Os principais títulos que compõem a carteira desses fundos são debêntures, letras financeiras, Certificados de Recebíveis Imobiliários (CRIs), Certificados de Recebíveis do Agronegócio (CRAs), entre outros.

Os fundos de crédito privado estão com potencial de ganho muito interessante, o valor dos títulos está em geral subavaliado, afirma Paulo Duarte, economista-chefe da Valor Investimentos. “Por exemplo, um título que rende 10% ao ano que o gestor do fundo compra com desconto muito grande (deságio) pode acabar rendendo de 15% a 18%.”

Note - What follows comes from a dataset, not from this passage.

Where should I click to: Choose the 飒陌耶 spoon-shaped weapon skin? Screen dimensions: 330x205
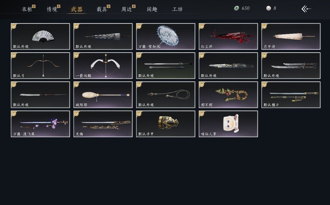coord(103,95)
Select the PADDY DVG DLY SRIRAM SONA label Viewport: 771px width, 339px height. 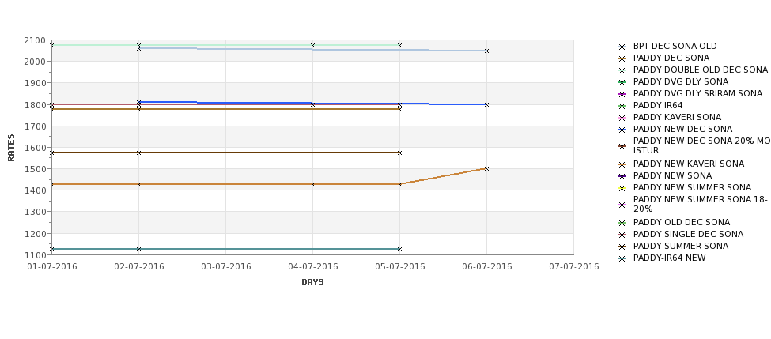697,93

Duarte diz que os fundos com carteira de crédito privado passaram a atrair mais quando os investidores passaram a entender que a rentabilidade oscila bastante, principalmente em períodos de grande volatilidade dos juros futuros, como ocorreu durante a crise da pandemia em 2020, e também agora, embora em menor grau.

Os problemas com liquidez

O executivo da Valor Investimentos explica, no entanto, que o que ocorreu no ano passado foi fruto de um desequilíbrio de mercado, não de um risco de mercado que tenha levado a um default ou calote.

O problema foi a falta de liquidez, a dificuldade de passar a cota ou o título adiante, porque não tinha ponta compradora no momento mais tumultuado da crise do coronavírus. A situação só se estabilizou a partir de agosto, bem depois da bolsa de valores, que também passou por problemas de liquidez, mas se recuperou antes que o mercado de títulos privados.

Para entender um pouco por que isso ocorre, é preciso saber que esses títulos com juros prefixados ou indexados à inflação passam por marcação a mercado, processo de atualização diária de seu valor no mercado secundário, onde esses papeis trocam de mãos depois de emitidos.

Quando veio a crise do coronavírus, esses títulos perderam valor e passaram a exibir prejuízo contábil estampado em extrato enviado ao investidor do fundo. O temor de que a perda ficasse maior ainda levou parte dos investidores a pedir resgate ao gestor, que teve de correr ao mercado secundário vendendo títulos desvalorizados para fazer caixa e atender ao pedido de resgate do investidor.

Nesse corre-corre, quem fez o resgate no momento de estresse no mercado de juros amargou prejuízo. Quem não arredou pé e permaneceu no fundo assistiu a uma recuperação de rentabilidade nos meses finais de 2020 e agora já contabiliza ganhos.

A expectativa é de que a alta da taxa Selic, que deve passou por nova elevação de 0,75 ponto porcentual nesta quarta-feira, subindo de 2,75% ao ano para 3,50%, eleve o nível de juros dos títulos privados, que costumam oferecer taxas mais atraentes que os títulos públicos.